Supplied passage >>
================

The B.1.1.7 lineage is a rapidly spreading variant of SARS-CoV-2 initially detected in the United Kingdom that carries a larger than usual number of genetic changes with 10 mutations located in the spike protein. BioNTech and Pfizer have previously published data from an in vitro study that evaluated one of the key mutations (N501Y) in the U.K. strain, which is also shared by the South African strain. That study showed efficient neutralization of the N501Y mutated spike bearing virus by sera of individuals who had received the Pfizer-BioNTech COVID-19 vaccine.
The current in-vitro study investigated the full set of UK strain spike mutations. To this aim, a pseudovirus featuring the UK strain spike protein was generated.
The pseudovirus recapitulates SARS-CoV-2 virus binding and cell entry. Sera of participants from the previously reported German Phase 1/2 trial inhibited pseudovirus bearing the U.K. strain SARS-CoV-2 spike in a neutralization range that is regarded as biologically equivalent to the unmutated Wuhan SARS-CoV-2 spike.

================

Data extracts >>

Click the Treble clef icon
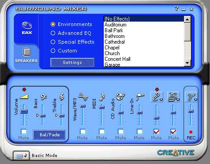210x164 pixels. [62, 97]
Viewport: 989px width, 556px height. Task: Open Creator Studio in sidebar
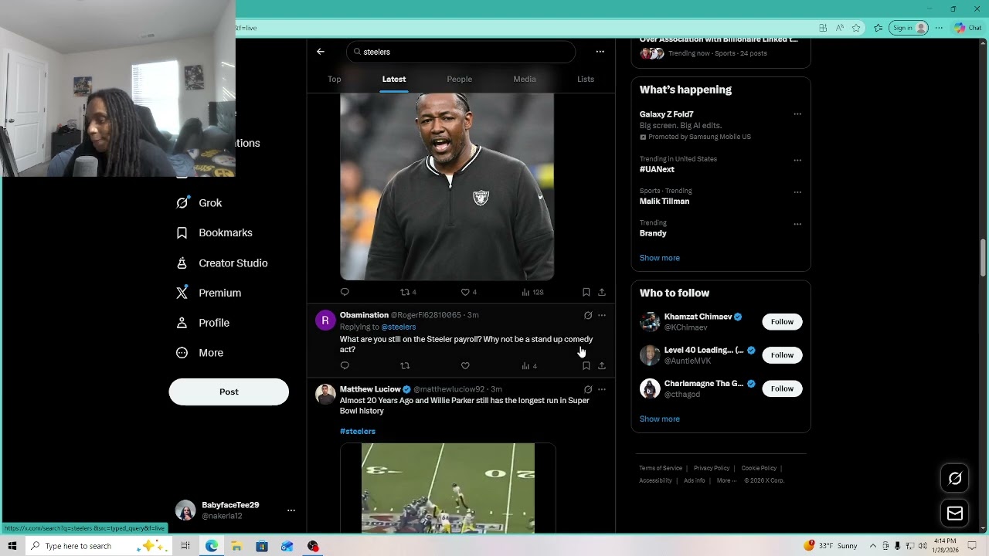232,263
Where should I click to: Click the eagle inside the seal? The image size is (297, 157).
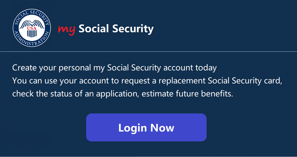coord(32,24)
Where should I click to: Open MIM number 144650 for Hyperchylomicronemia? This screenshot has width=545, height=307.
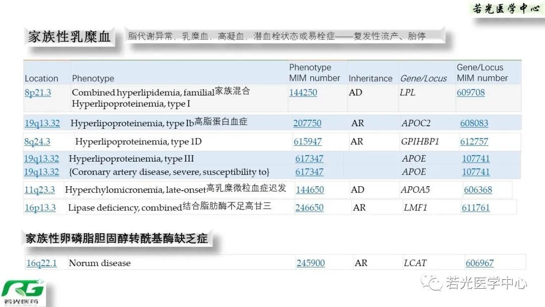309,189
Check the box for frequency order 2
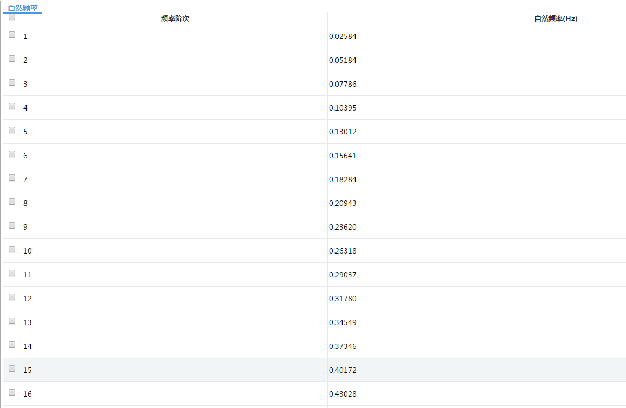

================

What you need to do >>
1) From the passage on the B.1.1.7 variant and the Pfizer-BioNTech vaccine, list every geographic place named, including those that appear only in adjective form.
2) According to the passage on the B.1.1.7 variant, how many of its mutations are located in the spike protein?
3) Pick up the passage on the B.1.1.7 variant and the Pfizer-BioNTech vaccine after its final sentence and continue it.

Answers to the exercises >>
1) United Kingdom (also "U.K." and "UK"), South Africa ("South African"), Germany ("German"), Wuhan

2) 10 mutations.

3)
While the pseudovirus system used is a surrogate for authentic SARS-CoV-2, previous studies have shown excellent concordance between pseudotype neutralization and SARS-CoV-2 neutralization assays. The preserved neutralization of the pseudovirus bearing the U.K. strain spike by BNT162b2-immune sera makes it likely that COVID-19 caused by the UK virus variant will also be prevented by immunization with BNT162b2.
Pfizer and BioNTech are encouraged by these early in vitro study findings. Further data are needed to monitor the Pfizer-BioNTech COVID-19 vaccine’s effectiveness in preventing COVID-19 caused by new virus variants. So far, for COVID-19 vaccines it has not been established what reduction in neutralization might indicate the need for a vaccine strain change. Should a vaccine strain change be required to address virus variants in the future, the Companies believe that the flexibility of BioNTech’s proprietary mRNA vaccine platform is well suited to enable such adjustment.